» The problem
Repeat every one of the records below word for word.
___ Data for this task
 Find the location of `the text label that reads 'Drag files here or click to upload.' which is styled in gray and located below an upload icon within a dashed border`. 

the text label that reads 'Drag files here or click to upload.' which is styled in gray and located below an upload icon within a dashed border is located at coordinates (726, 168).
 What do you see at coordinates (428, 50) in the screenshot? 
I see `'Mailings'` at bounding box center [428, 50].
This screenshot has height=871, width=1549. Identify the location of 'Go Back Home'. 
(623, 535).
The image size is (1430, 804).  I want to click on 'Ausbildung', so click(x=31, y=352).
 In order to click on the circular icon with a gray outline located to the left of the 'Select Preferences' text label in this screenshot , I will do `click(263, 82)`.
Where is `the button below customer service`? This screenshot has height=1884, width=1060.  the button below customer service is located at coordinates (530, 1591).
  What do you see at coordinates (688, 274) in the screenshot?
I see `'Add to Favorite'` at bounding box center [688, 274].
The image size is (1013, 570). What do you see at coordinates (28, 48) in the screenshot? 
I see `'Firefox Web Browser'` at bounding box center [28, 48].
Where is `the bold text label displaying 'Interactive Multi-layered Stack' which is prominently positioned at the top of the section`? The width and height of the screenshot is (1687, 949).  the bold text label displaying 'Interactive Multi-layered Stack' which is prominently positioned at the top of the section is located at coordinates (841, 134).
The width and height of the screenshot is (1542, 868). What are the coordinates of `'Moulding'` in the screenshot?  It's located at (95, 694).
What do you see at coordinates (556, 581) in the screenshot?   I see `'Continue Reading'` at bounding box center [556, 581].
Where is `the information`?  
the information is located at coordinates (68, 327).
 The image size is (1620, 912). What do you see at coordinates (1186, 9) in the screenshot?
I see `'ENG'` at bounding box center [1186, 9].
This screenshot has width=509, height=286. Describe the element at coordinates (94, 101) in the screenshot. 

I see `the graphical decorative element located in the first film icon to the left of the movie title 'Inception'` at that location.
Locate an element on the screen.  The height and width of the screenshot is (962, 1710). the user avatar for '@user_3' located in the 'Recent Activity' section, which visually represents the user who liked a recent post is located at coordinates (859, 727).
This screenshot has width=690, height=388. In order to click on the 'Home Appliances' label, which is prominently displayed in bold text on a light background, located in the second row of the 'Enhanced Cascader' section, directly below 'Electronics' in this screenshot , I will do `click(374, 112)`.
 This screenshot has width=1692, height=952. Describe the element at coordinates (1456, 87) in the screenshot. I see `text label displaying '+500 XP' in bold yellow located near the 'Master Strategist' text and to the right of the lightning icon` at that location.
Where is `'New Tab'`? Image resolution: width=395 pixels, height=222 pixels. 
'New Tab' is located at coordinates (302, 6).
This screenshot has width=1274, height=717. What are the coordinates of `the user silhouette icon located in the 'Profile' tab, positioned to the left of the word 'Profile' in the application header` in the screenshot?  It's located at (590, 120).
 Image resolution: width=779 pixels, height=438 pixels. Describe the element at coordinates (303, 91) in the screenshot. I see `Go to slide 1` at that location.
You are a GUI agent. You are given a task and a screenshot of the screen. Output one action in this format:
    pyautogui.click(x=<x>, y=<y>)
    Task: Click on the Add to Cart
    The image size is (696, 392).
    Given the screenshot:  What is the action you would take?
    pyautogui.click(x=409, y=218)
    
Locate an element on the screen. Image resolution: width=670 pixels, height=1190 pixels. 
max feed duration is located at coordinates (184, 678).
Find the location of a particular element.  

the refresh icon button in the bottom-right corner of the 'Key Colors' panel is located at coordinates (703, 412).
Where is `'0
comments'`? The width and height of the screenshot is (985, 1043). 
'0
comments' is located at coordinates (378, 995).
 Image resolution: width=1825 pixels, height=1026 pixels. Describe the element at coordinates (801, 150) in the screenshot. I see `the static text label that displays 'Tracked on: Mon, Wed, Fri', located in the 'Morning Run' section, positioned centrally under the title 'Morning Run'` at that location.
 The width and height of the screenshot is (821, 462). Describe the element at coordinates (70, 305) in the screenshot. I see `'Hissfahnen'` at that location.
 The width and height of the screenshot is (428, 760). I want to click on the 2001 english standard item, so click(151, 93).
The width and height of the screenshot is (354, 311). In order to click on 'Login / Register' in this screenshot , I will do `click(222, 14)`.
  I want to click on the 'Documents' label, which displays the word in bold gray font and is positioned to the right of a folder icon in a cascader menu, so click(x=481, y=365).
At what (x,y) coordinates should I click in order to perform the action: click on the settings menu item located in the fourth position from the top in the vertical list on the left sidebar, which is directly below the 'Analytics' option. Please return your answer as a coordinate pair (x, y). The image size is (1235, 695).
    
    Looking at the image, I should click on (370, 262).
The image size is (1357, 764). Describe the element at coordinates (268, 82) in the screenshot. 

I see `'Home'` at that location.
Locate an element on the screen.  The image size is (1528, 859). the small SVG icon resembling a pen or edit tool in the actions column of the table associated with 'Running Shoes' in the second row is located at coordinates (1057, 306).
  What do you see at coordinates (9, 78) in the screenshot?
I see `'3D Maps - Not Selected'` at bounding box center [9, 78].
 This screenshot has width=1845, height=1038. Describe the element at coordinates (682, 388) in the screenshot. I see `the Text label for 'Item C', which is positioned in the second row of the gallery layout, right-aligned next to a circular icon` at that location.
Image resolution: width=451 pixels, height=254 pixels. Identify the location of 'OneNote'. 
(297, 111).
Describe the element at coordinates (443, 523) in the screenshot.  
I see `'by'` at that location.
______
» Correct response
 Find the location of `the text label that reads 'Drag files here or click to upload.' which is styled in gray and located below an upload icon within a dashed border`. 

the text label that reads 'Drag files here or click to upload.' which is styled in gray and located below an upload icon within a dashed border is located at coordinates (726, 168).
 What do you see at coordinates (428, 50) in the screenshot? 
I see `'Mailings'` at bounding box center [428, 50].
This screenshot has height=871, width=1549. Identify the location of 'Go Back Home'. 
(623, 535).
The image size is (1430, 804).  I want to click on 'Ausbildung', so click(x=31, y=352).
 In order to click on the circular icon with a gray outline located to the left of the 'Select Preferences' text label in this screenshot , I will do `click(263, 82)`.
Where is `the button below customer service`? This screenshot has height=1884, width=1060.  the button below customer service is located at coordinates (530, 1591).
  What do you see at coordinates (688, 274) in the screenshot?
I see `'Add to Favorite'` at bounding box center [688, 274].
The image size is (1013, 570). What do you see at coordinates (28, 48) in the screenshot? 
I see `'Firefox Web Browser'` at bounding box center [28, 48].
Where is `the bold text label displaying 'Interactive Multi-layered Stack' which is prominently positioned at the top of the section`? The width and height of the screenshot is (1687, 949).  the bold text label displaying 'Interactive Multi-layered Stack' which is prominently positioned at the top of the section is located at coordinates (841, 134).
The width and height of the screenshot is (1542, 868). What are the coordinates of `'Moulding'` in the screenshot?  It's located at (95, 694).
What do you see at coordinates (556, 581) in the screenshot?   I see `'Continue Reading'` at bounding box center [556, 581].
Where is `the information`?  
the information is located at coordinates (68, 327).
 The image size is (1620, 912). What do you see at coordinates (1186, 9) in the screenshot?
I see `'ENG'` at bounding box center [1186, 9].
This screenshot has width=509, height=286. Describe the element at coordinates (94, 101) in the screenshot. 

I see `the graphical decorative element located in the first film icon to the left of the movie title 'Inception'` at that location.
Locate an element on the screen.  The height and width of the screenshot is (962, 1710). the user avatar for '@user_3' located in the 'Recent Activity' section, which visually represents the user who liked a recent post is located at coordinates (859, 727).
This screenshot has width=690, height=388. In order to click on the 'Home Appliances' label, which is prominently displayed in bold text on a light background, located in the second row of the 'Enhanced Cascader' section, directly below 'Electronics' in this screenshot , I will do `click(374, 112)`.
 This screenshot has width=1692, height=952. Describe the element at coordinates (1456, 87) in the screenshot. I see `text label displaying '+500 XP' in bold yellow located near the 'Master Strategist' text and to the right of the lightning icon` at that location.
Where is `'New Tab'`? Image resolution: width=395 pixels, height=222 pixels. 
'New Tab' is located at coordinates (302, 6).
This screenshot has width=1274, height=717. What are the coordinates of `the user silhouette icon located in the 'Profile' tab, positioned to the left of the word 'Profile' in the application header` in the screenshot?  It's located at (590, 120).
 Image resolution: width=779 pixels, height=438 pixels. Describe the element at coordinates (303, 91) in the screenshot. I see `Go to slide 1` at that location.
You are a GUI agent. You are given a task and a screenshot of the screen. Output one action in this format:
    pyautogui.click(x=<x>, y=<y>)
    Task: Click on the Add to Cart
    The image size is (696, 392).
    Given the screenshot:  What is the action you would take?
    pyautogui.click(x=409, y=218)
    
Locate an element on the screen. Image resolution: width=670 pixels, height=1190 pixels. 
max feed duration is located at coordinates (184, 678).
Find the location of a particular element.  

the refresh icon button in the bottom-right corner of the 'Key Colors' panel is located at coordinates (703, 412).
Where is `'0
comments'`? The width and height of the screenshot is (985, 1043). 
'0
comments' is located at coordinates (378, 995).
 Image resolution: width=1825 pixels, height=1026 pixels. Describe the element at coordinates (801, 150) in the screenshot. I see `the static text label that displays 'Tracked on: Mon, Wed, Fri', located in the 'Morning Run' section, positioned centrally under the title 'Morning Run'` at that location.
 The width and height of the screenshot is (821, 462). Describe the element at coordinates (70, 305) in the screenshot. I see `'Hissfahnen'` at that location.
 The width and height of the screenshot is (428, 760). I want to click on the 2001 english standard item, so click(151, 93).
The width and height of the screenshot is (354, 311). In order to click on 'Login / Register' in this screenshot , I will do `click(222, 14)`.
  I want to click on the 'Documents' label, which displays the word in bold gray font and is positioned to the right of a folder icon in a cascader menu, so click(x=481, y=365).
At what (x,y) coordinates should I click in order to perform the action: click on the settings menu item located in the fourth position from the top in the vertical list on the left sidebar, which is directly below the 'Analytics' option. Please return your answer as a coordinate pair (x, y). The image size is (1235, 695).
    
    Looking at the image, I should click on (370, 262).
The image size is (1357, 764). Describe the element at coordinates (268, 82) in the screenshot. 

I see `'Home'` at that location.
Locate an element on the screen.  The image size is (1528, 859). the small SVG icon resembling a pen or edit tool in the actions column of the table associated with 'Running Shoes' in the second row is located at coordinates (1057, 306).
  What do you see at coordinates (9, 78) in the screenshot?
I see `'3D Maps - Not Selected'` at bounding box center [9, 78].
 This screenshot has width=1845, height=1038. Describe the element at coordinates (682, 388) in the screenshot. I see `the Text label for 'Item C', which is positioned in the second row of the gallery layout, right-aligned next to a circular icon` at that location.
Image resolution: width=451 pixels, height=254 pixels. Identify the location of 'OneNote'. 
(297, 111).
Describe the element at coordinates (443, 523) in the screenshot.  
I see `'by'` at that location.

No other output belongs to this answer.